Luís Mira Amaral está à frente do BIC de Isabel dos Santos e a gerir as ruínas
do BPN, compradas ao preço da chuva. Miguel Veiga é um “fundador” do PSD que há
dois meses teceu inacreditáveis loas a Ricardo Salgado (“um homem com mão de
ferro em luva de veludo”) numa vergonhosa “reportagem” da RTP, criticando de
caminho Carlos Costa por ter acusado Salgado de forma “tendenciosa, prematura e
injustificada”.
E
José Miguel Júdice, claro está, é José Miguel Júdice, só comparável à forma
como Daniel Proença de Carvalho é Daniel Proença de Carvalho.

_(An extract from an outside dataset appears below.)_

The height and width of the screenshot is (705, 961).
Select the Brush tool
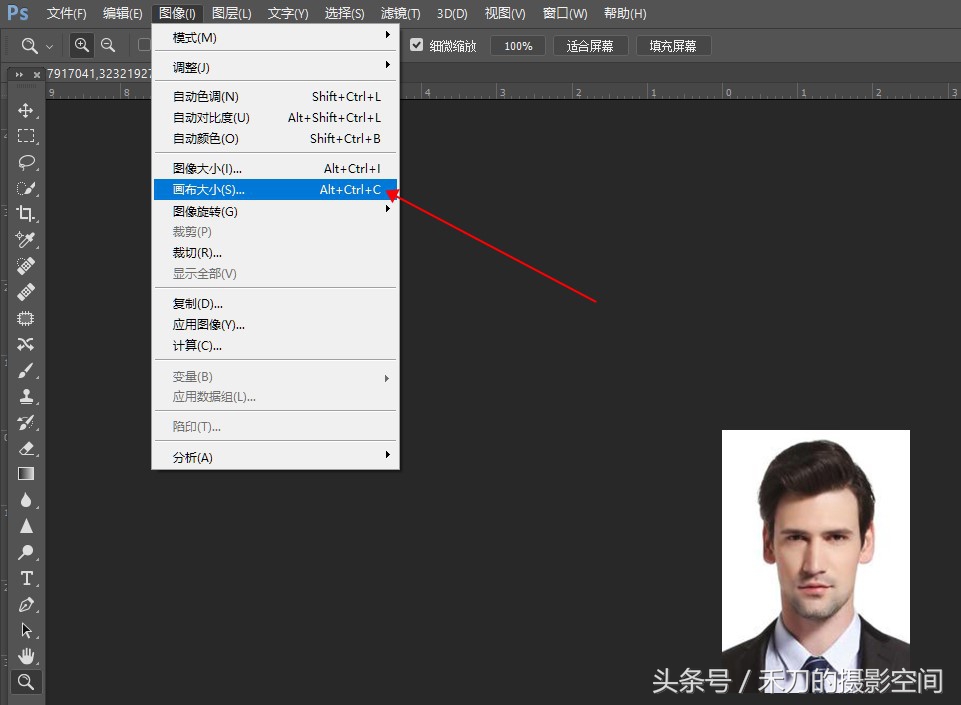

Quando
questionado pelo jornal i acerca da natureza dos problemas do Grupo Espírito
Santo, Júdice respondeu assim: “A maior parte dos problemas do Grupo Espírito
Santo resulta de a família não ter sido devidamente paga depois de
expropriada.” É isso mesmo. A culpa de milhares de milhões a voar é sobretudo da
injustiça das indemnizações há um quarto de século. Ah, já agora: segundo José
Miguel Júdice, “Zeinal Bava, Henrique Granadeiro ou Ricardo Salgado são
excelentes profissionais em qualquer parte do mundo.” Em qualquer parte do
mundo, excepto em Portugal.
Receio
bem que esta nova Brigada do Reumático, tal como a antiga, tenha uma enorme
tendência para confundir os interesses de Portugal com os seus próprios
interesses e a manutenção dos seus privilégios. É por isso que
convém separar os campos da crítica ao governo com a precisão de um bisturi: a
classe média tem mil e uma razões para se queixar de Passos Coelho, mas as suas
razões não são as razões das classes altas representadas por Júdice, Veiga ou
Mira Amaral. Os primeiros sonham com melhores políticos. Os segundos só sonham
com políticos do antigamente. E eu, para esse peditório, já dei.